Friday, July 27, 2018

Small Town Life

Day 68  |  Lakefield  

I couldn't sleep and was up early taking care of stuff. Today, "stuff" included sorting receipts, maps, and travel literature that have accumulated very quickly, and working on my travel journal which is separate from this blog. The Captain slept late, getting in a few extra hours. I cleaned out my email inbox and started deleting hundreds of bad photos I have taken along the way. I was very happy to see several emails from Rob Liss with photos of us passing through the Peterborough Lift Lock yesterday. Thanks, Rob, for capturing this moment for us!

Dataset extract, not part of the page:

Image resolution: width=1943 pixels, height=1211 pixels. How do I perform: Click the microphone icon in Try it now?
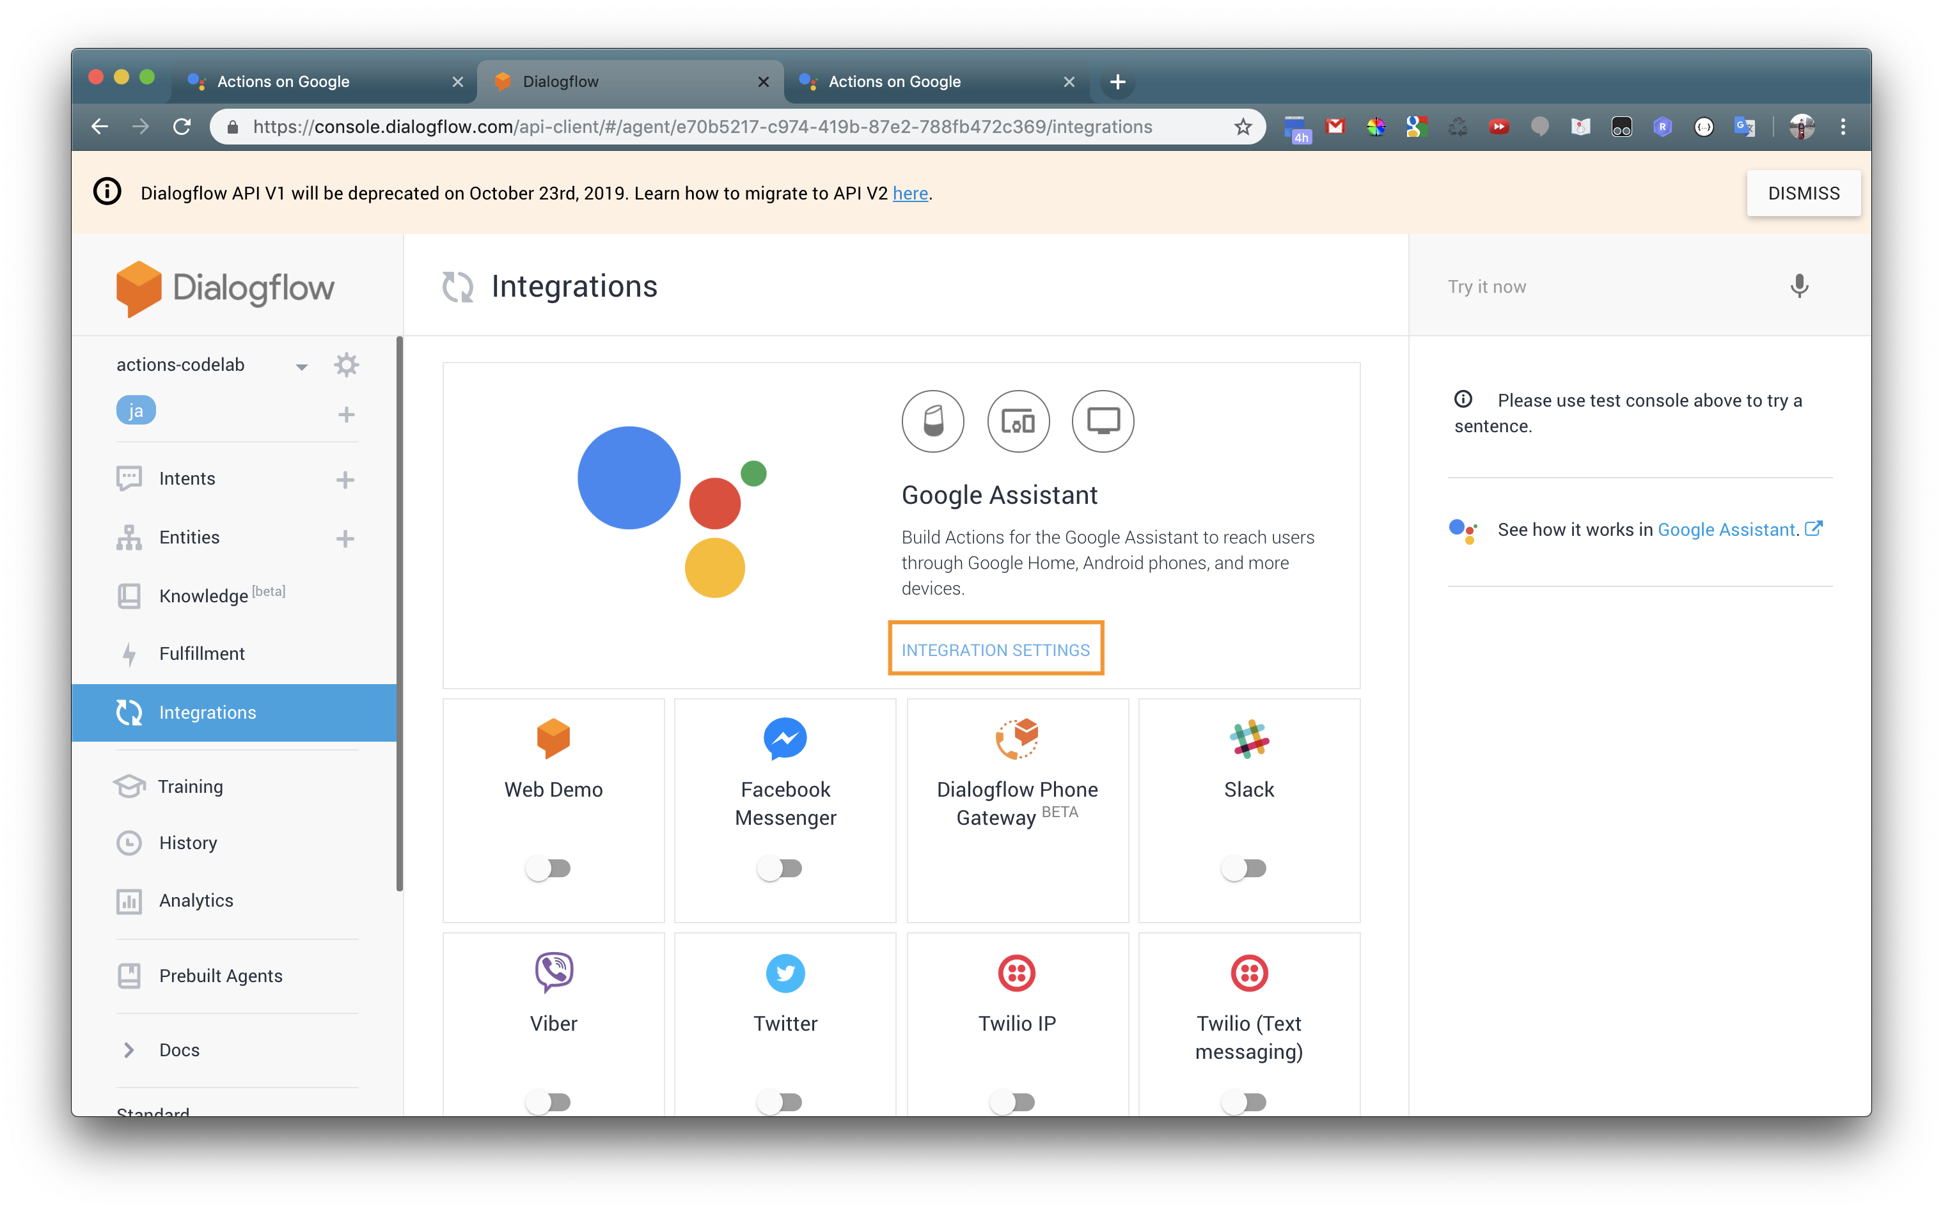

Early morning fog gave way to mid-morning showers and then to sunshine and blue sky. By noon we were ready to walk into town. Our first stop was lunch at the Thirsty Loon. We were introduced to a local item on the menu, "peameal," and quickly turned to Google to enlighten us to the fact that peameal was origniated in Toronto and is a type of back bacon made from lean boneless pork loin, trimmed fine, wet cured, and rolled in cornmeal -- not smoked. Interesting, but we declined. The food was excellent, especially the seafood chowder, but the visit took a lot longer than we were anticipating. The afternoon was getting away from us.

We walked the town loop, with the home stretch being the Lakefield Trail, adjacent to the Otonabee River. Along the Trail we encountered signs identifying a Waterfowl Barrier. It was a long section of yellow rope running about five inches off the ground. A simple concept, indeed, but it seemed to work as there were no Canada geese in sight. We marveled at how crystal clear the water is and from the shoreline it can definitely be seen how rocky and steep the banks are.


The town is much like any small town in the States with groceries, hardware stores, banks, barbers, a post office and both chain and independent restaurants. On our list of destinations on this warm, summer day were NAPA (to get some oil for the bowthruster) and the LCBO (for a restocking of the wine locker). Just when I think I could be back in Virginia, we see the building for the Lakefield Curling Club. Oh, yes, we are in Canada. We did not make it over to see the Speed Skating Oval. Signs announced that the Fair started this afternoon and we were excited to go take in some more local flavors. We went back and dropped our purchases off at Crossroads. In the time it took Barry to greet the new boats on our dock, I had ventured to Fiberglass Beach for some reading, boat watching (huge houseboats, complete with slide and every water toy available), and a nap. When we were finally ready to leave, the dark clouds moved in and it began to rain. The Fair, with midway and a tractor pull on today's schedule, was not meant to be.


We made a late evening trip back into town to drop items in the Post Box. Its always good to stretch my legs as much as possible. As darkness settled in, Barry conferred with the other captains and is developing a strategy for leaving tomorrow morning that keeps us from being bunched up with seven other boats at the next lock, only five miles away. There is no point rushing a departure if it only means we'll be waiting for an hour or more upstream. We'll see how far we get.

1 comment:

  1. I think we could convince our grandchildren to go “boating” if we had that house boat with a slide.